We refer to the amount of electricity returning when households are powered back on which unintentionally affects geysers due to the surge in returned current.
This is known as the comeback load, and we appreciated CEO of Pletify, Jon Kornik’s explanation, and solution to the challenge.
He details how one of the unintended consequences of load shedding is when the power is turned back on in an area, and has most geysers turned back on, working hard to reheat water that had cooled.
This leads to more power used to reheat water that had cooled and translates to a sudden surge in power demand.
“This is called ‘comeback load’, and a new study shows that this phenomenon pushes up maximum geyser energy consumption across some areas by 90%. Considering that geysers are responsible for approximately half of household electricity use, this creates havoc for local municipalities and the grid operator, and impacts consumers as well.”

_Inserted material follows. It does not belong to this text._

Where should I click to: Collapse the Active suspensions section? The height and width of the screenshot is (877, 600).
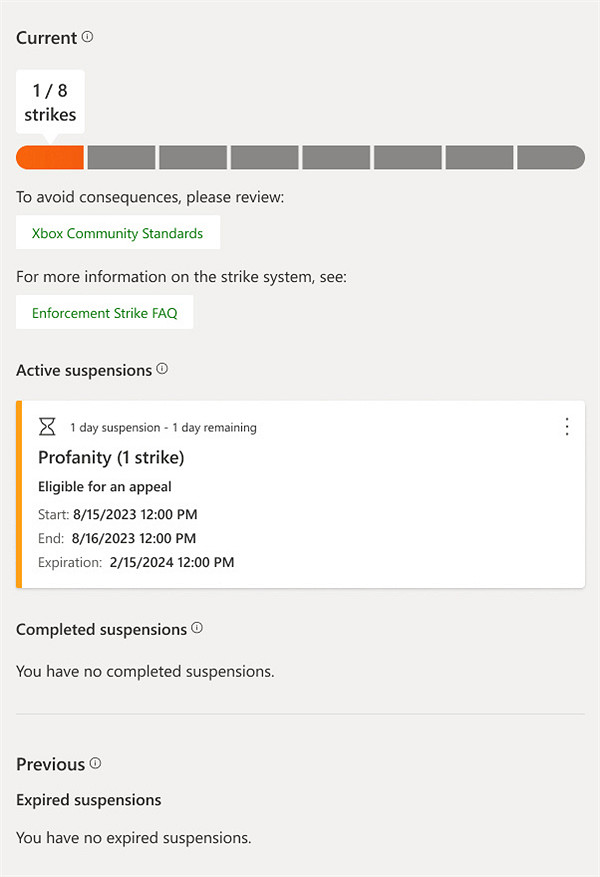tap(84, 370)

Comeback power loads increase electricity costs and this means power cuts do translate to higher household energy bills.
Not only are comeback electrical loads damaging cumulatively, but they do contribute to some long term electrical issues in the future.

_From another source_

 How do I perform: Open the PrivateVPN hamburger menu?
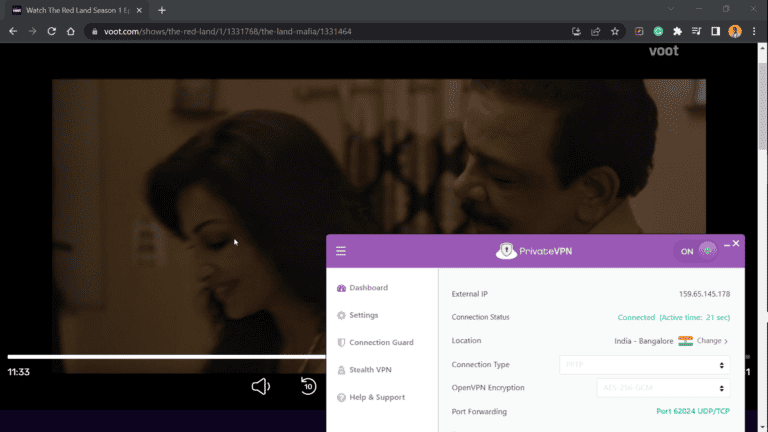(x=341, y=251)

As many municipalities grapple with the problem of which areas to switch back on first, as there are often complaints about inequity and unfairness due to some town power being switched on up to two hours after the first due to technicians traveling to substations to manually turn the power back on, it’s clear that a clear solution to this challenge is necessary.
A recently concluded pilot project showed that there is a better way to deal with this problem, Kornik says.
“Under Project Smart Geyser, a 30-month-long study, Plentify partnered with the City of Cape Town, Hessequa Local Municipality, residential estates and retirement villages to gauge what impact artificial intelligence-enabled geyser-management devices would have on curbing comeback load and trimming household energy bills.”
“We installed 500 of these devices, called HotBots, in households around the municipalities and in multi-family properties. They were coordinated in such a way that the geysers drew power at slightly different times from one another, only turning on those geysers that actually needed to serve hot water, and avoided using energy at the worst times for the grid. This was done only to the extent that homes still had a reliable supply of hot water.
The devices reduced each geyser’s electricity use during peak periods by up to 80%, and cut maximum demand at any point in time across the entire fleet of water heaters by up to 60%.
This slashed demand charges roughly in half, and yielded substantial energy cost savings for participating households while ensuring that all participants still had hot water when they wanted it.
The project also demonstrated how these devices, when coordinated, can prevent damage to distribution infrastructure and defer the need for major investments in substations and transformers.
The solution helps to address the cost of living crisis by improving each geyser’s overall energy efficiency by up to 24%, simply by switching them off when they do not need to be consuming electricity.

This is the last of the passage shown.